(Stored data)
··········

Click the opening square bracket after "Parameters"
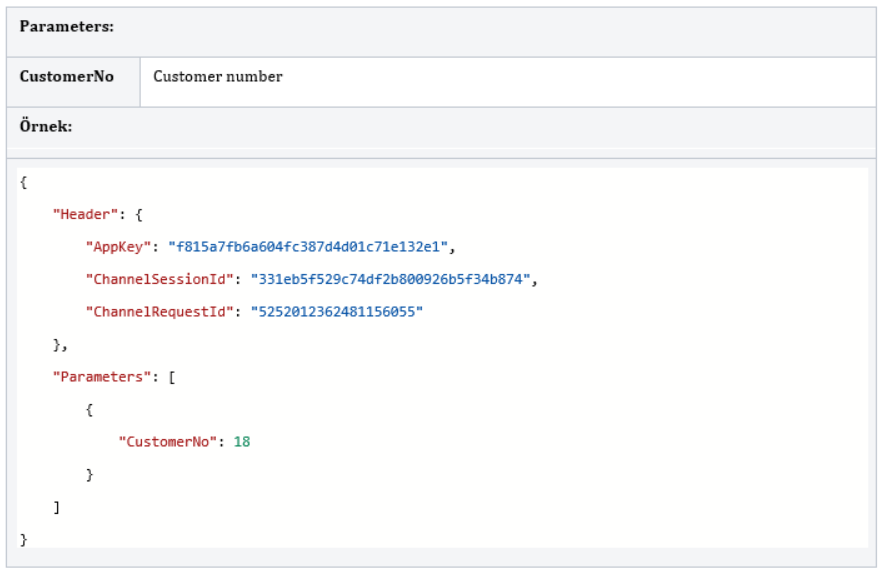This screenshot has width=886, height=574. [x=172, y=377]
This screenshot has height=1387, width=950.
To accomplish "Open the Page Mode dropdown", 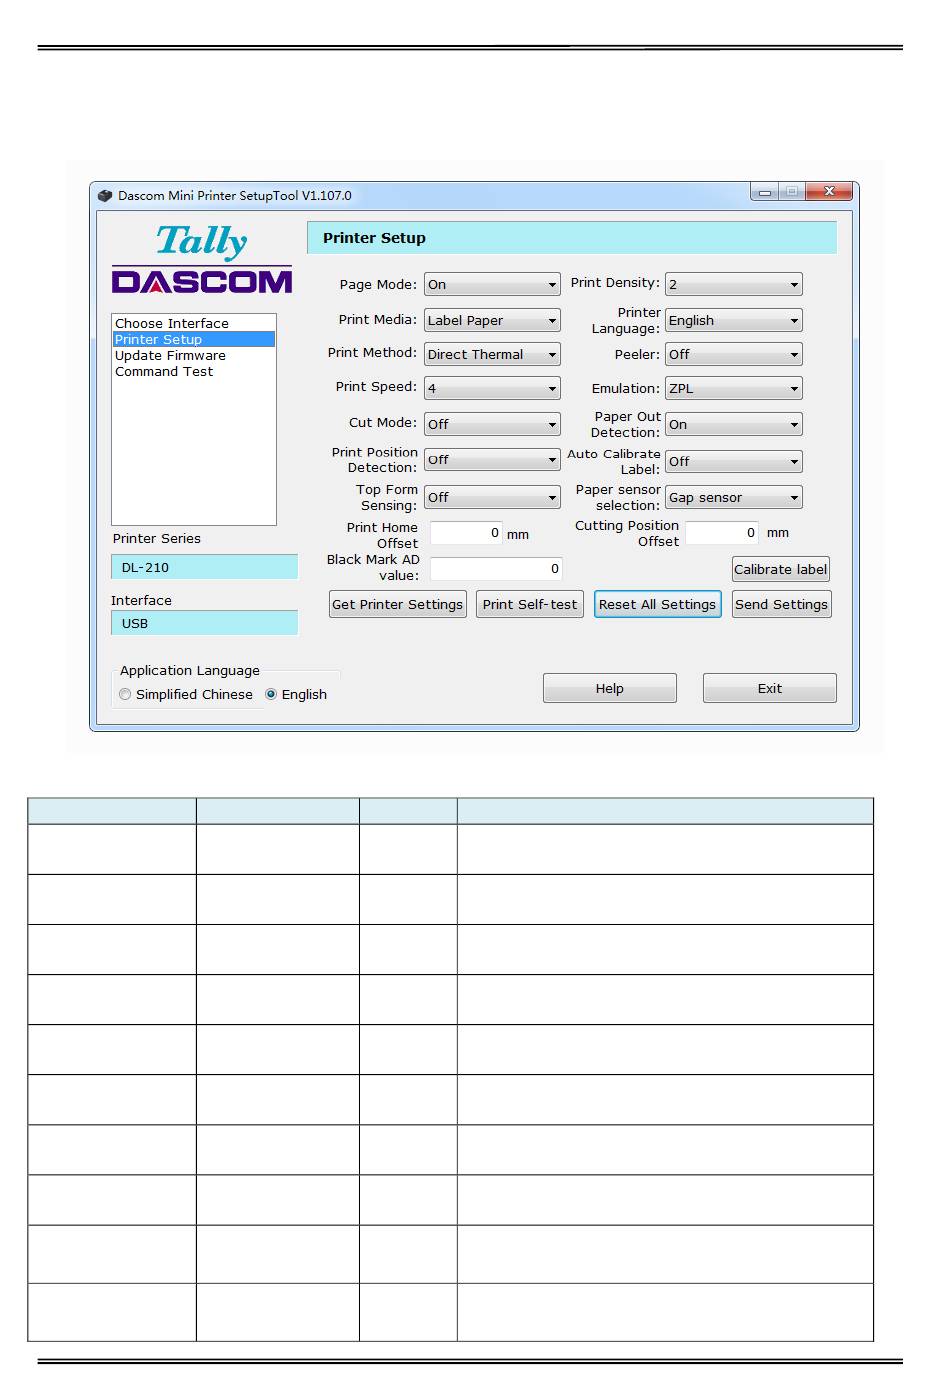I will [x=491, y=285].
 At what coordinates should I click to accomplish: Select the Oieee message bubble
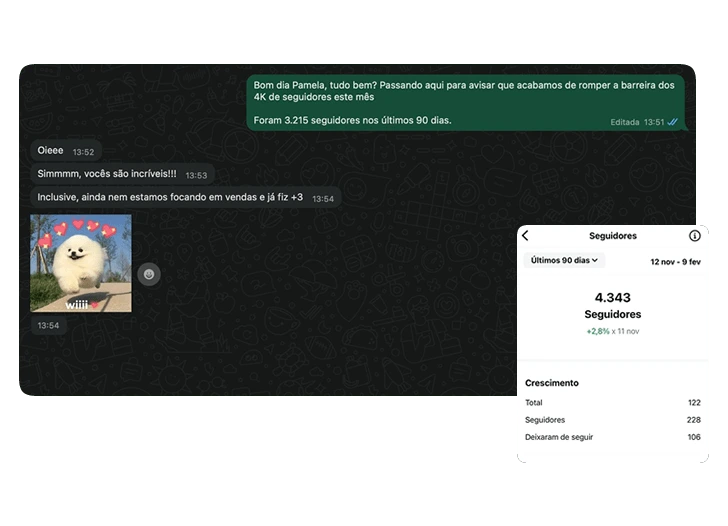tap(65, 151)
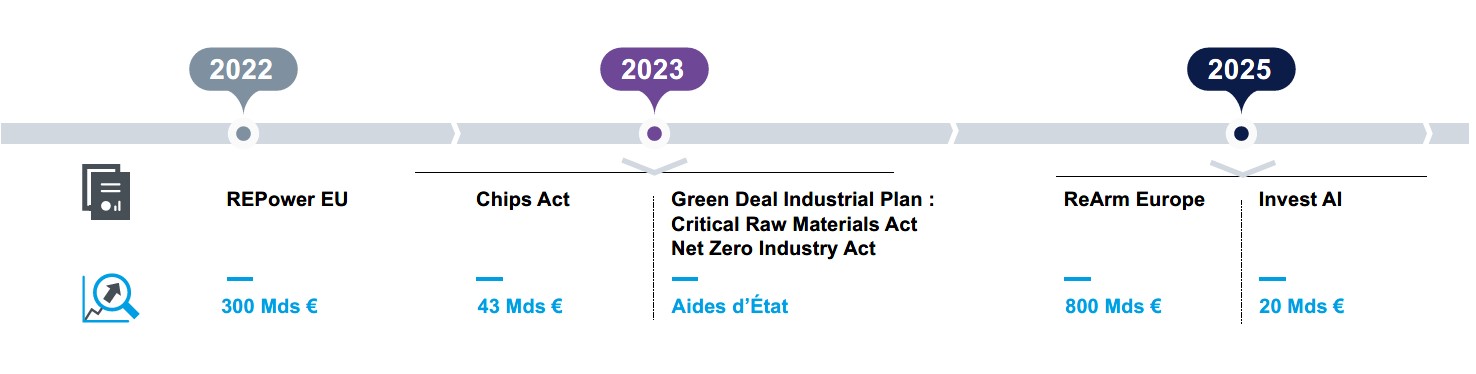
Task: Click the magnifier chart growth icon
Action: pyautogui.click(x=110, y=299)
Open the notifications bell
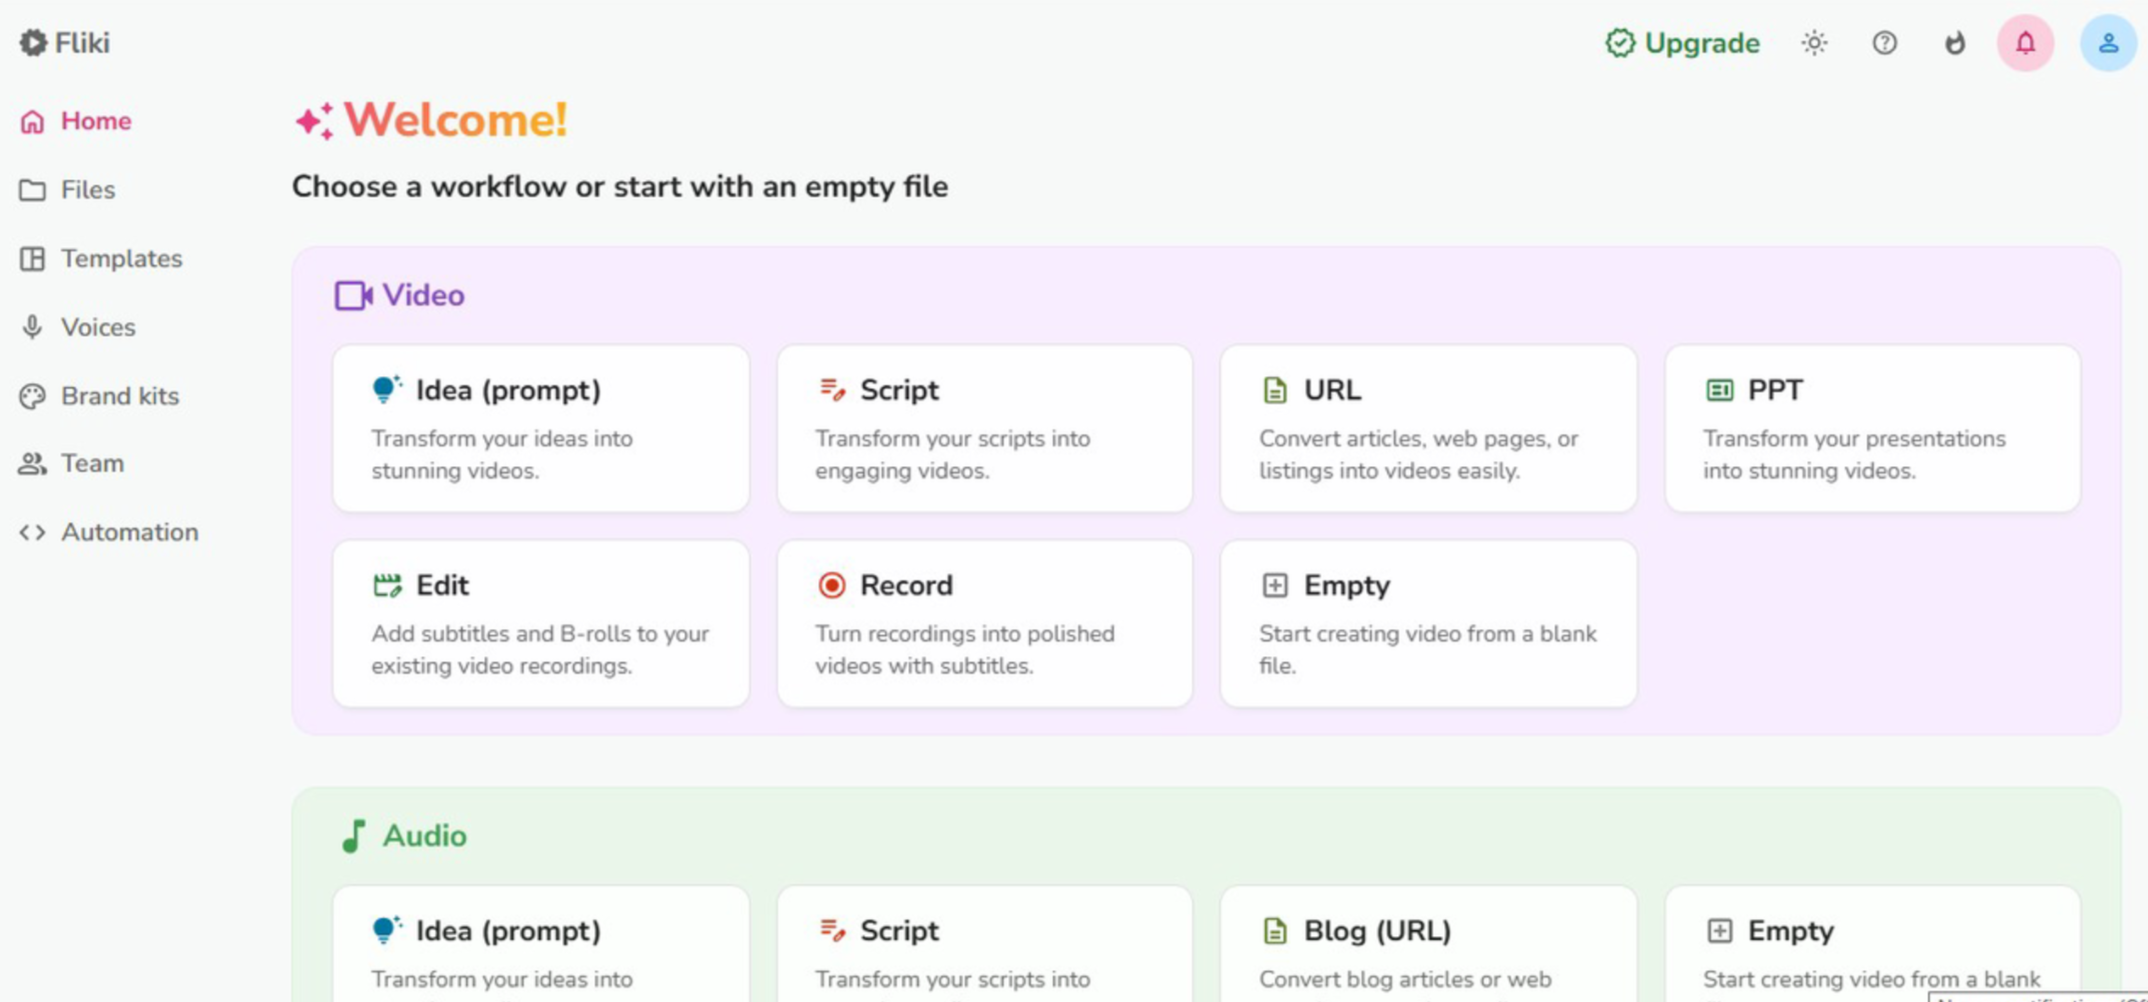The width and height of the screenshot is (2148, 1002). coord(2025,43)
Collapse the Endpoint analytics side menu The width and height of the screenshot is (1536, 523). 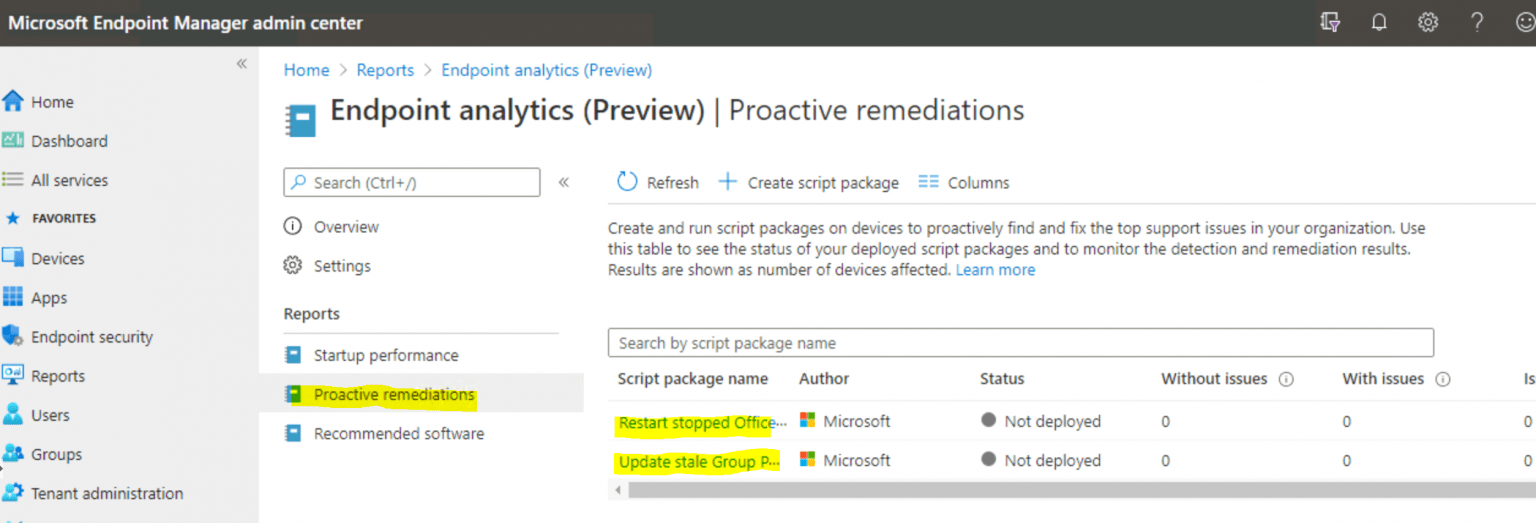[x=563, y=182]
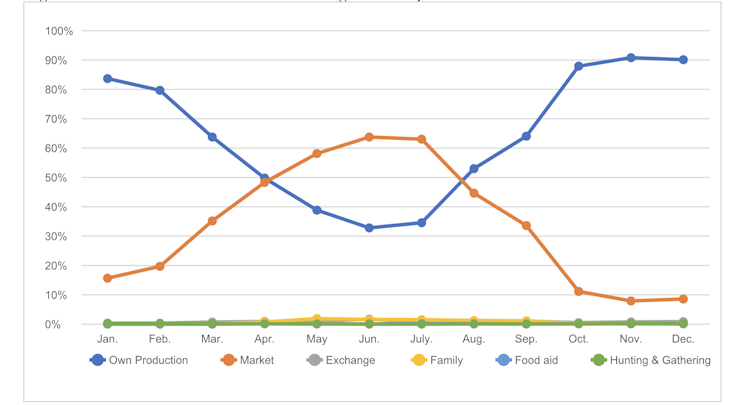The width and height of the screenshot is (754, 405).
Task: Click the Own Production point for January
Action: (107, 78)
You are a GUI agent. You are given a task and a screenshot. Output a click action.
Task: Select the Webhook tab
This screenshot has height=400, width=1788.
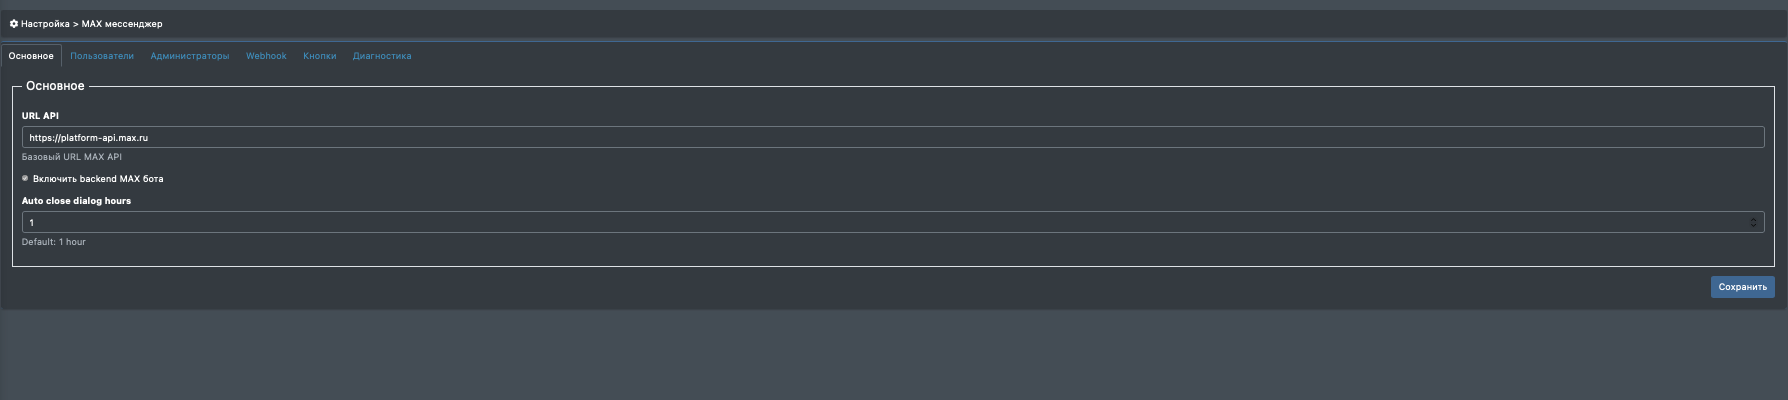point(266,56)
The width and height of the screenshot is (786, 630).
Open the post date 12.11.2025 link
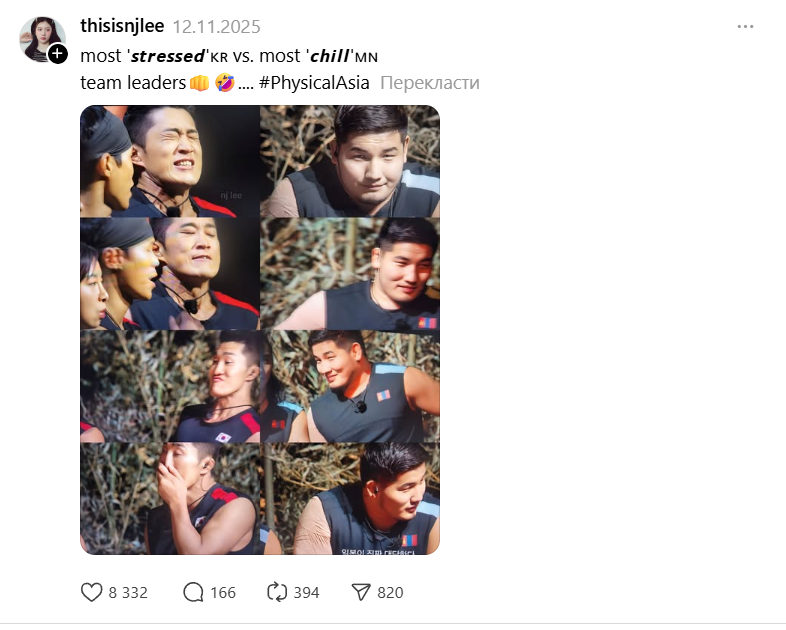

··········

◆ **Exercise prompt**
The lines to reproduce run from the line containing "Task: Select the Webhook tab" through the last line of the records above, both included. Copy them exactly and drop the pictures.

◆ **Task output**
Task: Select the Webhook tab
This screenshot has height=400, width=1788.
point(266,56)
The width and height of the screenshot is (786, 630).
Open the post date 12.11.2025 link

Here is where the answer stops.